Data shown:
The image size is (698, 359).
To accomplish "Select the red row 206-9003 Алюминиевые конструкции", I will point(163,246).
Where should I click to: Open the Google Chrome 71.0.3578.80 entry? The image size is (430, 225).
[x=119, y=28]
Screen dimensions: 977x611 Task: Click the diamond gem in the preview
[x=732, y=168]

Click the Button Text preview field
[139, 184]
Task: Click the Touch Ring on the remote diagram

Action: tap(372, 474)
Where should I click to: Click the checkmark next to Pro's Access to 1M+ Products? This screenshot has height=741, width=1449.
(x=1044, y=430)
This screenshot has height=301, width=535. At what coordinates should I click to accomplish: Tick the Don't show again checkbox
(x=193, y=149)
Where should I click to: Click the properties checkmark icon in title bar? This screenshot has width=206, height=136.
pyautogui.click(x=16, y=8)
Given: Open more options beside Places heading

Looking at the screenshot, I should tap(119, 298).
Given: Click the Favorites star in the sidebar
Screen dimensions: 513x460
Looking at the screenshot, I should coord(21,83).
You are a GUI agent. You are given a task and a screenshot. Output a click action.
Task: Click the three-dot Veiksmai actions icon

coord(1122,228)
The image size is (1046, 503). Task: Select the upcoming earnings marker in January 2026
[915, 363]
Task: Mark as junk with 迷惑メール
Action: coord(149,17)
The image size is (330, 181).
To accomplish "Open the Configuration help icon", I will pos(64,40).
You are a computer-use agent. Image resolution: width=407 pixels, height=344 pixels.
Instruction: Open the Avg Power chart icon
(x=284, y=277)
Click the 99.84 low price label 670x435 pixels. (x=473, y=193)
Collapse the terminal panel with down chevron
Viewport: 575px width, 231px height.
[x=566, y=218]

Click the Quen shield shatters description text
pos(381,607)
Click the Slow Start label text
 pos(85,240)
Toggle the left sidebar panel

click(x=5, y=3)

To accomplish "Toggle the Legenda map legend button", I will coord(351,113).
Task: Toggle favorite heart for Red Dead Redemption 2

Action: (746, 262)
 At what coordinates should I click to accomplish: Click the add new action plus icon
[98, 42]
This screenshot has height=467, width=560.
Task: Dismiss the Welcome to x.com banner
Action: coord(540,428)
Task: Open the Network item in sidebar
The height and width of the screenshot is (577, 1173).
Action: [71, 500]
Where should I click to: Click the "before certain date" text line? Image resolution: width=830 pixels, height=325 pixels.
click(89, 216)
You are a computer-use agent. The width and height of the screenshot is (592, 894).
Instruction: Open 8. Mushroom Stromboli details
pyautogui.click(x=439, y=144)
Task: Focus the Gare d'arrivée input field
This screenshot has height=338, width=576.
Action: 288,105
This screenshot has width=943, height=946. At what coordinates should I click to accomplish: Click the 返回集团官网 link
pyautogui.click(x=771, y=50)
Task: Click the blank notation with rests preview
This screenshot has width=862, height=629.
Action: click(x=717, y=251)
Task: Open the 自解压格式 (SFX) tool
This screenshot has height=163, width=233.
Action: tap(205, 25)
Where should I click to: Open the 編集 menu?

What to produce:
Copy out all of the rows above, keeping every character the same.

Expected output:
The image size is (698, 359).
To accomplish "Select the red row 206-9003 Алюминиевые конструкции", I will point(163,246).
Where should I click to: Open the Google Chrome 71.0.3578.80 entry? The image size is (430, 225).
[x=119, y=28]
Screen dimensions: 977x611 Task: Click the diamond gem in the preview
[x=732, y=168]

Click the Button Text preview field
[139, 184]
Task: Click the Touch Ring on the remote diagram

Action: tap(372, 474)
Where should I click to: Click the checkmark next to Pro's Access to 1M+ Products? This screenshot has height=741, width=1449.
(x=1044, y=430)
This screenshot has height=301, width=535. At what coordinates should I click to accomplish: Tick the Don't show again checkbox
(x=193, y=149)
Where should I click to: Click the properties checkmark icon in title bar? This screenshot has width=206, height=136.
pyautogui.click(x=16, y=8)
Given: Open more options beside Places heading

Looking at the screenshot, I should tap(119, 298).
Given: Click the Favorites star in the sidebar
Screen dimensions: 513x460
Looking at the screenshot, I should coord(21,83).
You are a GUI agent. You are given a task and a screenshot. Output a click action.
Task: Click the three-dot Veiksmai actions icon

coord(1122,228)
The image size is (1046, 503). Task: Select the upcoming earnings marker in January 2026
[915, 363]
Task: Mark as junk with 迷惑メール
Action: coord(149,17)
The image size is (330, 181).
To accomplish "Open the Configuration help icon", I will pos(64,40).
You are a computer-use agent. Image resolution: width=407 pixels, height=344 pixels.
Instruction: Open the Avg Power chart icon
(x=284, y=277)
Click the 99.84 low price label 670x435 pixels. (x=473, y=193)
Collapse the terminal panel with down chevron
Viewport: 575px width, 231px height.
[x=566, y=218]

Click the Quen shield shatters description text
pos(381,607)
Click the Slow Start label text
 pos(85,240)
Toggle the left sidebar panel

click(x=5, y=3)

To accomplish "Toggle the Legenda map legend button", I will coord(351,113).
Task: Toggle favorite heart for Red Dead Redemption 2

Action: (746, 262)
 At what coordinates should I click to accomplish: Click the add new action plus icon
[98, 42]
This screenshot has height=467, width=560.
Task: Dismiss the Welcome to x.com banner
Action: coord(540,428)
Task: Open the Network item in sidebar
The height and width of the screenshot is (577, 1173).
Action: [71, 500]
Where should I click to: Click the "before certain date" text line? Image resolution: width=830 pixels, height=325 pixels.
click(89, 216)
You are a computer-use agent. The width and height of the screenshot is (592, 894).
Instruction: Open 8. Mushroom Stromboli details
pyautogui.click(x=439, y=144)
Task: Focus the Gare d'arrivée input field
This screenshot has height=338, width=576.
Action: 288,105
This screenshot has width=943, height=946. At what coordinates should I click to accomplish: Click the 返回集团官网 link
pyautogui.click(x=771, y=50)
Task: Click the blank notation with rests preview
This screenshot has width=862, height=629.
Action: click(x=717, y=251)
Task: Open the 自解压格式 (SFX) tool
This screenshot has height=163, width=233.
Action: tap(205, 25)
Where should I click to: Open the 編集 menu?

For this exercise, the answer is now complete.